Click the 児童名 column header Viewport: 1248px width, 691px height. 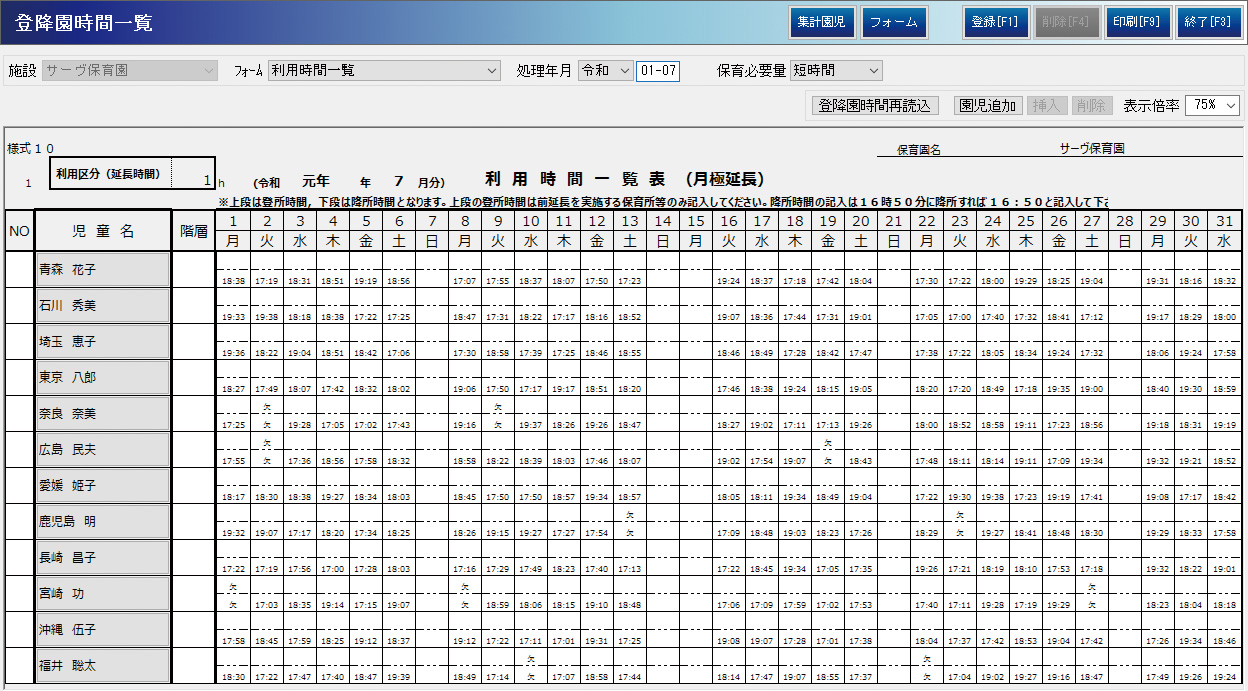coord(102,231)
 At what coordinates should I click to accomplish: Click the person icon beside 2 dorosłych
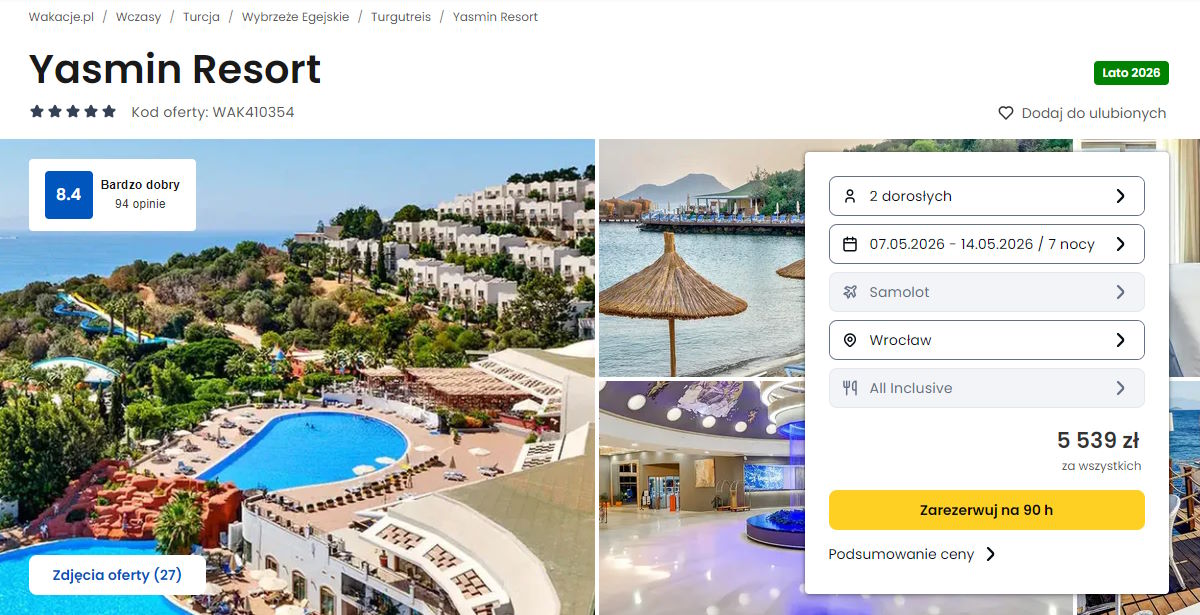click(x=850, y=196)
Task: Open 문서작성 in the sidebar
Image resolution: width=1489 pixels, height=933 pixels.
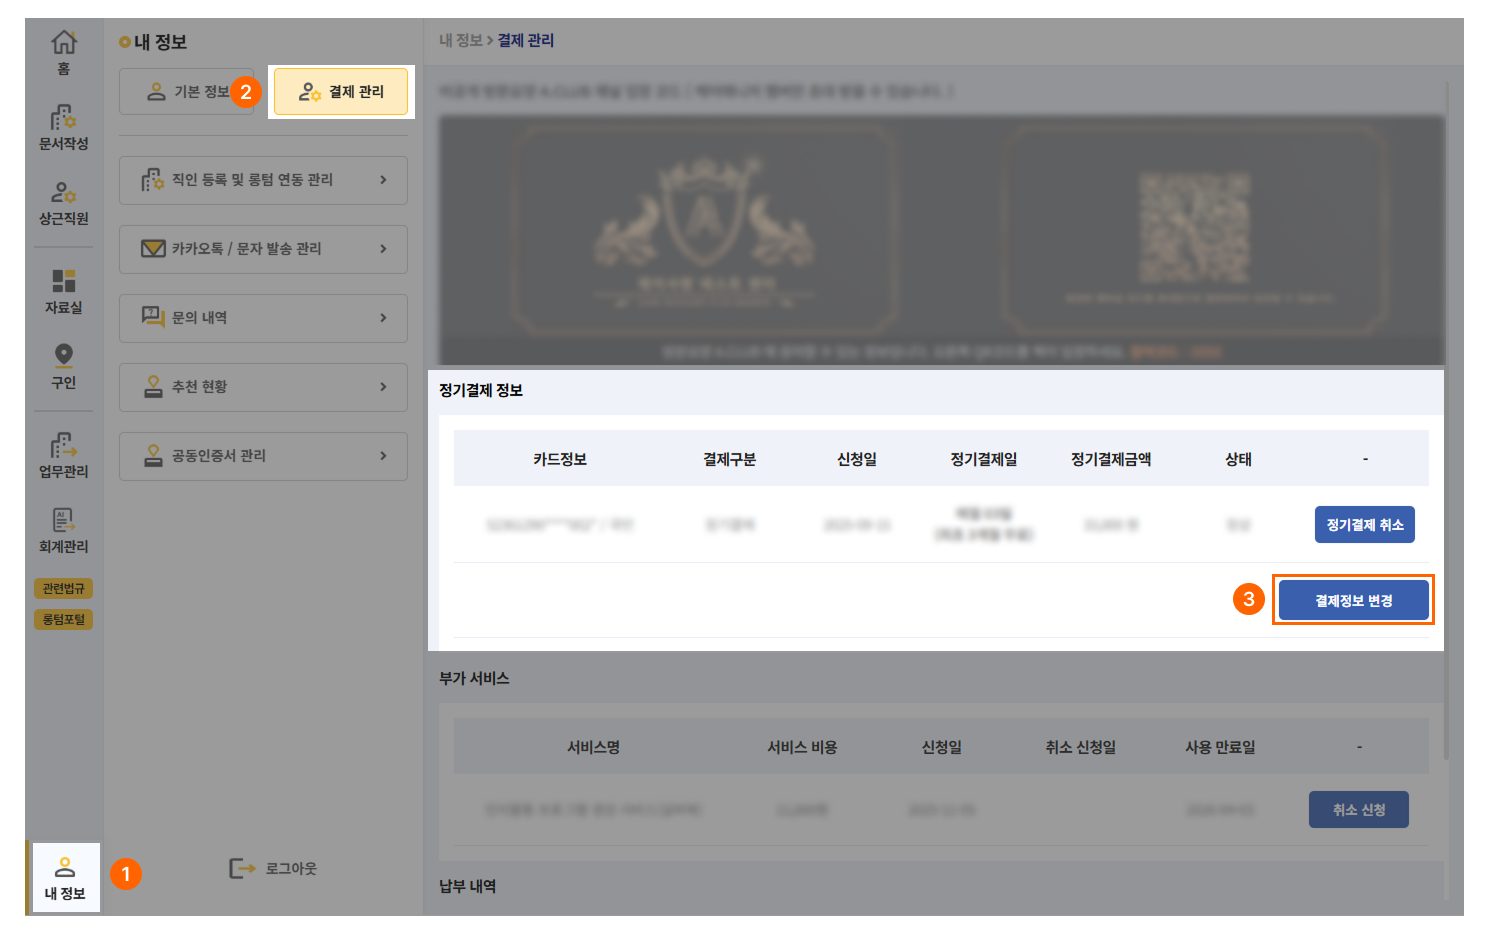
•••
▶ **What you should do**
Starting at the line containing "At what coordinates" and running through the end of the listing, write those lines out again with "sidebar" changed to "side panel" and everything else left as it is. Leave the pictures out.

▶ **Answer to the problem**
 At what coordinates should I click to accomplish: Click the person icon beside 2 dorosłych
click(x=850, y=196)
Task: Open 문서작성 in the side panel
Image resolution: width=1489 pixels, height=933 pixels.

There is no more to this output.